The latest attempt at legislative reform of US patent law hit the internet yesterday, this time in the form of a proposal that supposedly has bicameral, bipartisan support.

I’ll be honest: I don’t really have the time right now to go through the entire piece of proposed legislation and figure out what it all means.  However, I’m happy to share what others are saying:

  • Patent Baristas has a quick summary of what’s included in the bill.
  • Anticipate This!™ has a quick summary of links to other people’s coverage.
  • Patent Baristas also has a good post describing some of the first reactions from various interest groups.

Finally, Promote the Progress has a quick “from-the-hip” analysis that is probably typical of practitioners who have been down this patent reform road before:

As a whole, the bill is largely ho-hum. Same stuff, different session. The tone is similar to that of the 110th Congress – this bill is a starting point and is intended to get the discussion off the ground, again.

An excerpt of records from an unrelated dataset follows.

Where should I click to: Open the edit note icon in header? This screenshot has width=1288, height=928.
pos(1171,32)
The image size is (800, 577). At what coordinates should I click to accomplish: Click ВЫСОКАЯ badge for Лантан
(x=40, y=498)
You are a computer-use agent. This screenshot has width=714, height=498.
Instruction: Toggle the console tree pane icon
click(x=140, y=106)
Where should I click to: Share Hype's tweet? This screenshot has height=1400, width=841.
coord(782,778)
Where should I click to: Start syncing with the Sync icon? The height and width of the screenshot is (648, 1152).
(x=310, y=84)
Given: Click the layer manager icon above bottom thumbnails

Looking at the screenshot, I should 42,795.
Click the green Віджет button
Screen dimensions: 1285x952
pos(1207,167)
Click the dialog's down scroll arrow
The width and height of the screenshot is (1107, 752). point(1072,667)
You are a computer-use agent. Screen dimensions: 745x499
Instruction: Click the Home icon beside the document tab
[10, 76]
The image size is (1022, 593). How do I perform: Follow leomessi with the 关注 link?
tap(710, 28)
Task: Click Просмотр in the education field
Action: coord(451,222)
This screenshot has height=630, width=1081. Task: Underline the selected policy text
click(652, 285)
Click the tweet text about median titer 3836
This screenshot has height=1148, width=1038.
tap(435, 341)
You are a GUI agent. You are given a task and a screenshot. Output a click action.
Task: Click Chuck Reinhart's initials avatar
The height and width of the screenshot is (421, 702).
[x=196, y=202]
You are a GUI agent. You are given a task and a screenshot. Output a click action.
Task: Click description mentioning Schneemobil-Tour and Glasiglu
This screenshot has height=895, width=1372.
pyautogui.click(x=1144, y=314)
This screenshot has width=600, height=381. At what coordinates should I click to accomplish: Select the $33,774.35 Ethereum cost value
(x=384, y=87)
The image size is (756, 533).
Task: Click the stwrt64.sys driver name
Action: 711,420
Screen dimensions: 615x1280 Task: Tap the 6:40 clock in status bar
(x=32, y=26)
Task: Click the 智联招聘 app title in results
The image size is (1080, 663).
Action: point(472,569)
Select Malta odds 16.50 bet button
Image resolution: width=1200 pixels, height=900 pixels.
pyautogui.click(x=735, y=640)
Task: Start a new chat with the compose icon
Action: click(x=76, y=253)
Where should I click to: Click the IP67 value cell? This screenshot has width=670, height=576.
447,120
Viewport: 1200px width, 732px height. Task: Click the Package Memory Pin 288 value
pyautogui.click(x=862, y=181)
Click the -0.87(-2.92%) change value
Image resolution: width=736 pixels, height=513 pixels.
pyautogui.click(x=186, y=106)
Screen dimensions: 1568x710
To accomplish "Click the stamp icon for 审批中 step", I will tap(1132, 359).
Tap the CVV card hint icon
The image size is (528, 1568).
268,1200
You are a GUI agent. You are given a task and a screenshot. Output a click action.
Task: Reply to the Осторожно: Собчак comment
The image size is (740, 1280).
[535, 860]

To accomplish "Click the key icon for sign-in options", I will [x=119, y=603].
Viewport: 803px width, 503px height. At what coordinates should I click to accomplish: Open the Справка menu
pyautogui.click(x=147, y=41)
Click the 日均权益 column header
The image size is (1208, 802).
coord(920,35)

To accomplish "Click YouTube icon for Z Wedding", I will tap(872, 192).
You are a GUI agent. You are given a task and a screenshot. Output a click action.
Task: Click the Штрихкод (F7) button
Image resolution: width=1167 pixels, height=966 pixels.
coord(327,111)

Where it goes from here is anybody’s guess.

One substantive comment: first-to-file seems almost certain to happen sooner or later, since we’re pretty much the only country that isn’t using it.  However, I’ll be sad to see first-to-invent go.  Yes, it leads to horrifically complicated fights that only a handful of practitioners even know how to navigate.  However, first-to-invent is fair.  If you invented something first, why should someone else get to patent it just because they got to the PTO before you did?  Bah.

While I’m not going to wade into further analysis at this point, I have a meta comment.  It seems impossible to find an unbiased opinion on patent reform, and all of the biases are so mundane.  Prosecutors want patents to be easy to obtain and to have as many strategic options available to them as possible.  Plaintiff’s litigators want scope to be as broad as possible and damages to be as high as possible.  Defendant’s litigators want scope to be as narrow as possible and damages to be low as possible.  Most “patent reform” groups would probably love to see patents disappear altogether, but will settle for them being impossible to obtain, uselessly narrow, easy to invalidate, and practically unenforceable.

I guess the meta comment is that almost all patent reform commentary centers around concrete effects that show there are things wrong with the patent system, and then suggests ways to eliminate those effects (if those effects conflict with the commentator’s biased viewpoint).  You hardly ever see commentary asserting that there are concrete effects that show there are things wrong with the patent system, and here’s how we can better serve the purpose of the patent system by either eliminating, changing, or enhancing those concrete effects.

Maybe that’s because the purpose of the patent system is different depending on your bias?  Most likely.  But it’d be nice to see some commentary that took seriously “[promoting] the progress of science and useful arts” as the true goal of the patent system, and looking at reform solely through that lens.